Created attachment 436218 [details]
Description of problem:
Qpid broker with resized store (duplicated) with resize utility, fails to start again, with:
Daemon startup failed: Queue tx-test-1: recoverMessages() failed: jexception 0x0405 fcntl::add_rd_subm_cnt_dblks() threw JERR_FCNTL_RDOFFSOVFL: Attempted increase read offset past write offset. (pfid=1 lfid=1 rd_subm_cnt_dblks=4 incr=2560 wr_subm_cnt_dblks=4) (MessageStoreImpl.cpp:1018)
2010-08-02 04:42:16 critical Unexpected error: Removing stale lock file /root/.qpidd/qpidd.48667.pid
Version-Release number of selected component (if applicable):
Steps to Reproduce:
see attached shell script
Broker fails to start
Broker should start
Created attachment 436220 [details]
There are several issues uncovered from this test.
A. Bugs - two are present here, one uncovered by the other:
1. Resize failed when the message size > file size. It failed so as to
leave the store it was resizing partly written, and the only record
that had been written was being truncated.
2. The store, on recovery of this truncated record threw a
JERR_FCNTL_RDOFFSOVFL error. This is also a bug, and should not occur.
The store needs to be stable when recovering any partly written journal.
I'll open a separate bug for this when I isolate a reproducer.
B. Test script issues: Looking at the test script, there are several issues that need comment:
1. Current settings have the size of the records being stored > file size.
Given that only 4 files are in use and 10 records are being stored, this
represents a highly mismatched sizing scenario, and only one record will
fit into the journal before the enqueue threshold is hit while writing
the second record.
2. The current script does not change the size of the store, but resizes it
to the same size as it was. Clearly this scenario should also be tested,
but resizing to smaller or bigger sizes is desired here.
3. The return result from the resize operation is ignored.

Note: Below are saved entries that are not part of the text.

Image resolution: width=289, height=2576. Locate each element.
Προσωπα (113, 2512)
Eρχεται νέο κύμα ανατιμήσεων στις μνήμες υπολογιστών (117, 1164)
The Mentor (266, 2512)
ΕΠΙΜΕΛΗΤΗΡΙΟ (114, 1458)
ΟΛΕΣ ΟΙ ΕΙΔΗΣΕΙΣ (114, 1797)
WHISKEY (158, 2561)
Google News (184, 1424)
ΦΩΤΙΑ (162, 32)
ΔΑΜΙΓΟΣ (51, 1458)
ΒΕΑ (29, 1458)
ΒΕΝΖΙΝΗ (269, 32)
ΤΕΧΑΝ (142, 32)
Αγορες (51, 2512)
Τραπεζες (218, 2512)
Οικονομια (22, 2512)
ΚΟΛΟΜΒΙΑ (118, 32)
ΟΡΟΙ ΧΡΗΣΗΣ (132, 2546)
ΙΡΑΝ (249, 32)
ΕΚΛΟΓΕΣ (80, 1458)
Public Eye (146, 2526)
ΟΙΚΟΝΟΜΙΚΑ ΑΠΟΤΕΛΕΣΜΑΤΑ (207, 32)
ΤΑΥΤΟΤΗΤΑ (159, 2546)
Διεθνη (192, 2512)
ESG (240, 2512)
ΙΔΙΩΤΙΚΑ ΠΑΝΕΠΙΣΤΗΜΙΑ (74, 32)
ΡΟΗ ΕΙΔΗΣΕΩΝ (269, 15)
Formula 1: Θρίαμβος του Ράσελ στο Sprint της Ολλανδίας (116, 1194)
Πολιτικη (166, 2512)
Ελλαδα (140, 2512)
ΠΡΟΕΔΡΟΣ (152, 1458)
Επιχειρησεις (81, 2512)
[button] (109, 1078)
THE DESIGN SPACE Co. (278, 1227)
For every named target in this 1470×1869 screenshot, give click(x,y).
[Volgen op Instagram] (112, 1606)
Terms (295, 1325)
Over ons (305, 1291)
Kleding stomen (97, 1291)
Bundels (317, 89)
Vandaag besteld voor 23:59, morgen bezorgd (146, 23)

If resize returns
a non-zero result, then an error/exception occurred during resizing and
the test should skip to the end of the test cycle and move on to the next
4. The script kills the broker immediately after qpid-txtest ends. This does
not leave any time for the broker to flush before being killed, leaving
the end of the records that were written truncated. Given that only one
record fits (see point 1 above), this leaves the only record truncated,
and thus a store with no recoverable records.
5. If a test fails, save the store dir in question for analysis. The store
dir should have a bak direcory in it containing a copy of the original
store before it was resized.
C. Test program: qpid-txtest:
1. The program is now called qpid-txtest.
2. Note that qpid-txtest does not handle closed connections during
initialization phase of its test (this is what happens when the enqueue
threshold error is raised). ie while loading the initial messages.
If this happens, then txtest will report those messages that did not
get loaded as missing when the test is rerun (unless you adjust the
parameters to reflect only those messages that got into the store -
which is hard to do).
3. Given the above limitation, it might be better to run qpid-txtest in
three parts: first using only "--init yes" to initialize the test which
must succeed for the rest of the test to work. Then in a loop, run with
"--transfer yes" only, interrupting after a random time with a broker
kill. Then resize the store. Lastly, after recovery, run qpid-txtest
with "--check yes" to make sure no messages were lost.
4. Knowing the size and number of messages, one can get some idea of how
large the store needs to be to contain the messages. Remember, however,
that transactions take up extra space in the store for commit records
and filler records that result from flushing.
5. Resizing both up and down in size should be checked.
6. Attempting to resize to a size too small to contain the messages should
also be checked, making sure that it fails predictably.
Fixed in r.4196
Also included in this fix are new resize utility tests which run as part of make check.
QE - the comments above notwithstanding, it should be possible to rerun this scenario without a resize failure, and the broker should be able to recover the resulting journal.
VERIFIED on rhel 5.7 / 6.2 both i686 / x86_64 archs